Enhanced condenser tube designs can significantly improve the heat rate and performance of fossil and nuclear plants. Using the optimum number of tubes and replacement tube sheets will cost more than simply replacing plain tubes. However, the investment’s simple payback is measured in only weeks, which builds a strong case for using an enhanced tube design as part of your next condenser overhaul.
The vast majority of electric utility plants operate with the Rankine cycle, which uses a turbine-generator to produce electric power. One of the limitations of this cycle is that the condenser cooling water temperature directly affects plant efficiency and the power generated. Colder water during the winter months yields a higher power output and, conversely, plant output is reduced when the condenser water temperature rises during the summer. In addition, plant output is more sensitive to high turbine backpressure (in summer months) than to low backpressure (in winter months).
As you will see shortly, the effect of condenser water inlet temperature is strongly influenced by the shape of the "turbine backpressure curve," as shown in Figure 1. Note that the smallest incremental improvement occurs at the lowest backpressure, where the curve is reasonably flat. Conversely, the greatest incremental improvement will occur at the higher condenser inlet water temperature conditions. Therefore, fossil and nuclear plants experience the greatest benefit of reduced condenser water temperature in the summer months during peak demand season.

--- SET TASK ---
Copy out the stretch of the condenser tube passage from "As you will" through "peak demand season.", swapping "incremental" for "marginal".

--- DATA EXTRACT ---
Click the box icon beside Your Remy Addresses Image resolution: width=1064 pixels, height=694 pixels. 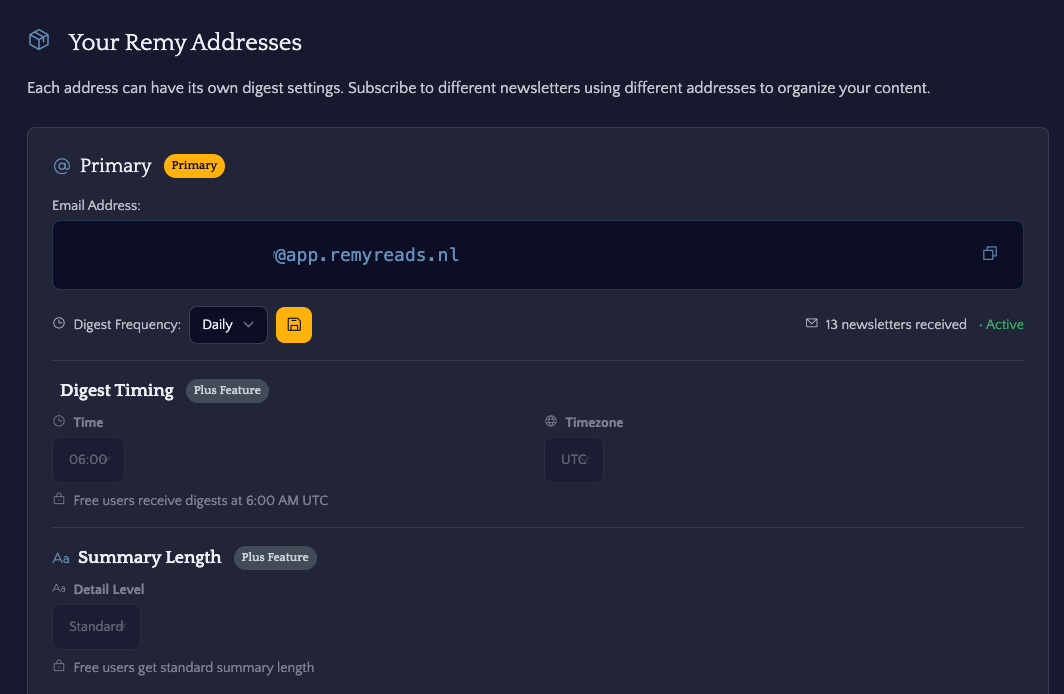pyautogui.click(x=39, y=40)
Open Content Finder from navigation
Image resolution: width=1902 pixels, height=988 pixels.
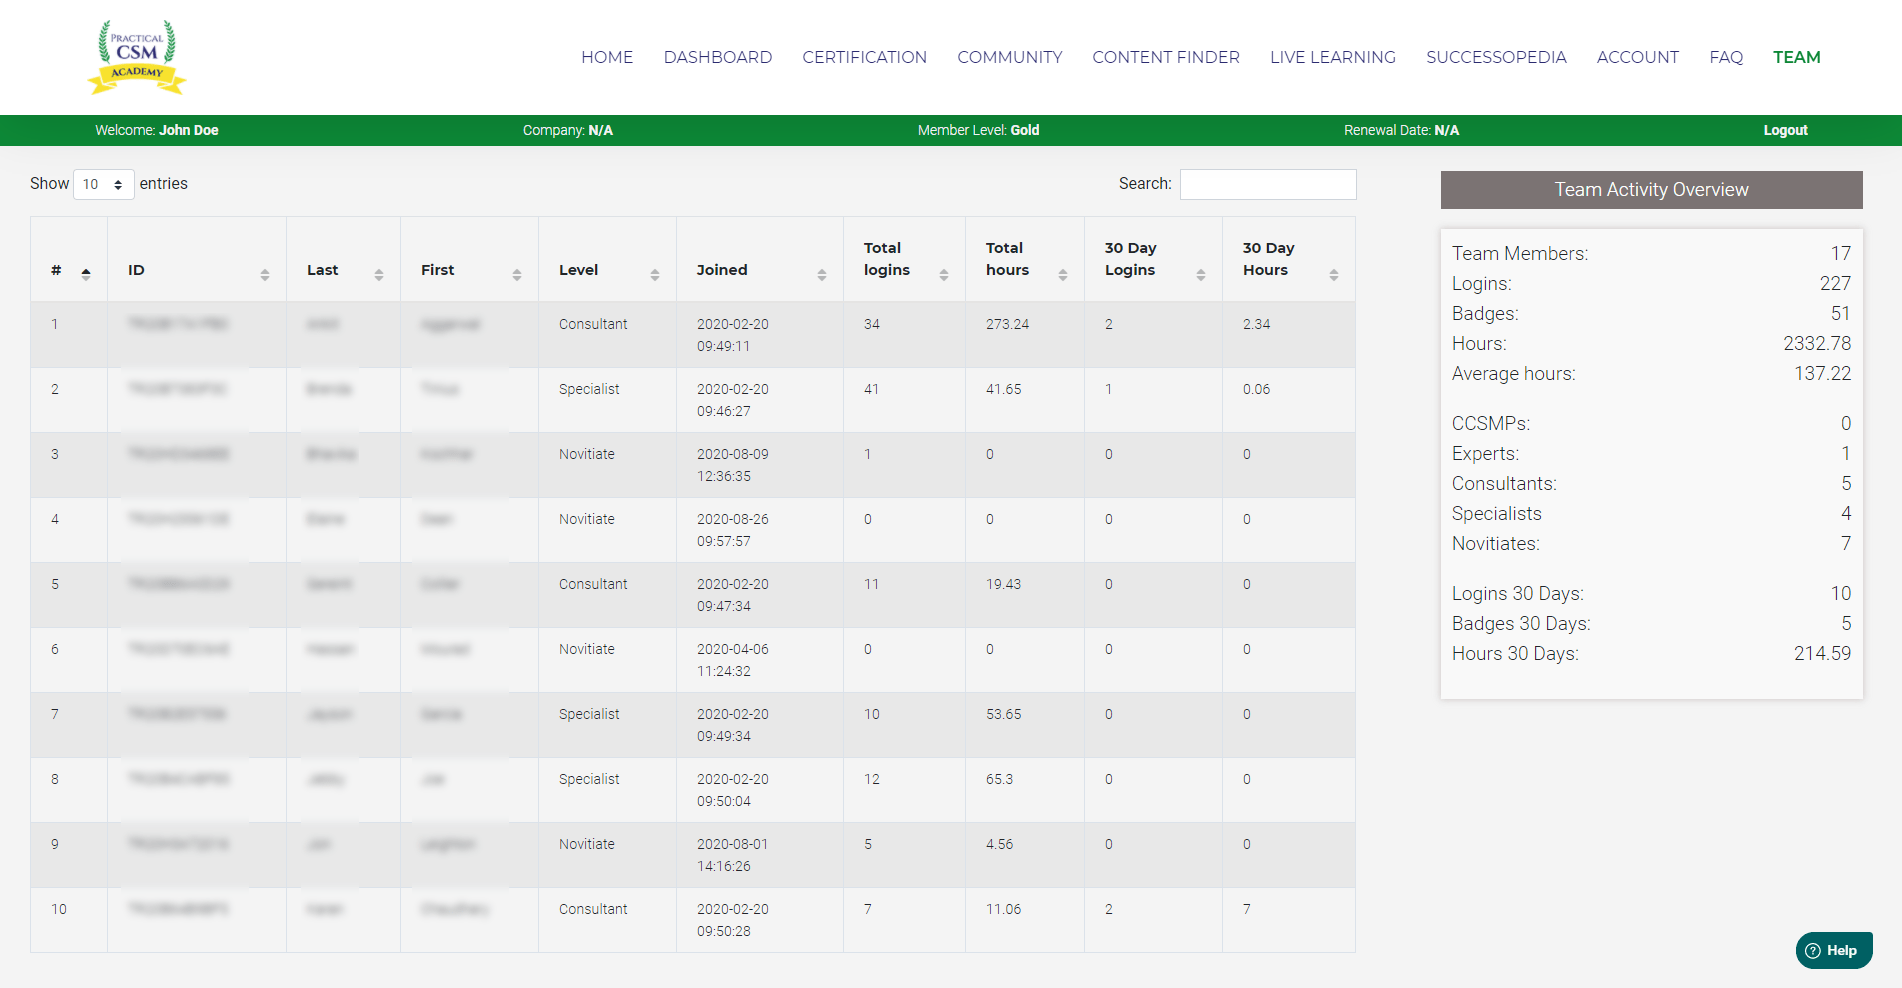[x=1165, y=57]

--- FINAL RESULT ---
As you will see shortly, the effect of condenser water inlet temperature is strongly influenced by the shape of the "turbine backpressure curve," as shown in Figure 1. Note that the smallest marginal improvement occurs at the lowest backpressure, where the curve is reasonably flat. Conversely, the greatest marginal improvement will occur at the higher condenser inlet water temperature conditions. Therefore, fossil and nuclear plants experience the greatest benefit of reduced condenser water temperature in the summer months during peak demand season.